Value is the overall benefit of an intervention to a patient divided by its costs. Surgical costs are significantly larger in elderly patients than in their younger counterparts.28 This is partly due to an increased rate of complications, as well as longer hospital stays. The value of colorectal surgery is therefore lower in frail patients than younger more robust ones. As healthcare resources are limited, this is an important observation, particularly in an era of healthcare rationing in which not all patients with moderate postoperative risk go to intensive care units after surgery despite evidence that they would fare better.3 It would therefore surely be a better use of resources to maximise the care of more robust patients than spending large amounts of resources achieving smaller benefits in frail patients.
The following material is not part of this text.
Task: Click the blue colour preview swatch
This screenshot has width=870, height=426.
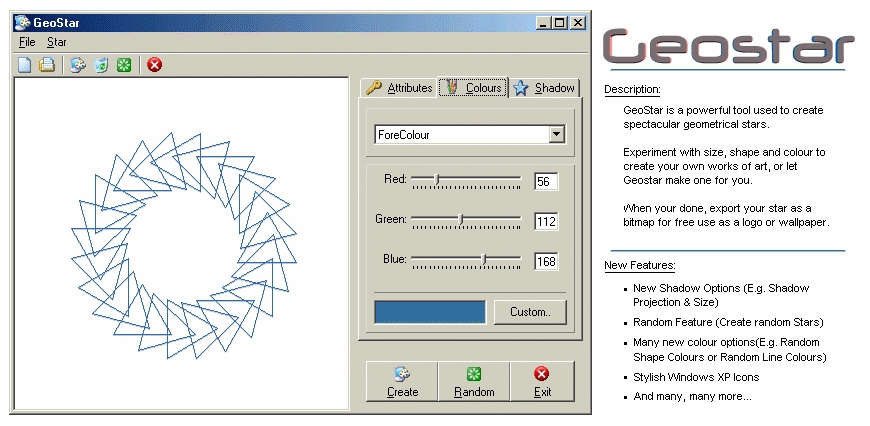Action: 430,311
Again, it should be stressed that age itself is not a reason for deciding not to perform surgery; the reason should be the increased risks of surgery in this group. A non-operative management strategy has been used very successfully in breast cancer in the most frail patients with good outcomes, and it may be that more frail patients with bowel cancer are better off with non-operative strategies.29

Conclusions

Ours is a case series of the most elderly and frail with colorectal cancer in one hospital and, to the best of our knowledge, it is the only paper looking at the follow up of patients with a non-operative strategy. Surgeons, by their very nature, are focused on surgical outcomes and their improvement. For patients, however, the outcomes of non-operative management are as relevant as those following surgery. Much has been written about informed consent and the lack of discussion around the benefits and risks of surgery, with the conversation more related to its potential complications.30 Patients should be part of the decision-making process and, to achieve this, they need to know the outcomes of both non-operative and operative management.31 However, it is questionable whether we are really able to provide this group of vulnerable patients with clear guidance regarding surgery, in accordance with GMC guidelines.32 Studies looking at long-term outcomes with regard to life expectancy and quality of life do not exist. All members of the MDT, including anaesthetists and nurse specialists, should be collaborating to gather prospective data regarding non-operative outcomes to enable patients and surgeons to make the most informed decisions.

Acknowledgements

None of the authors received any funding for this study or have any conflicts of interest.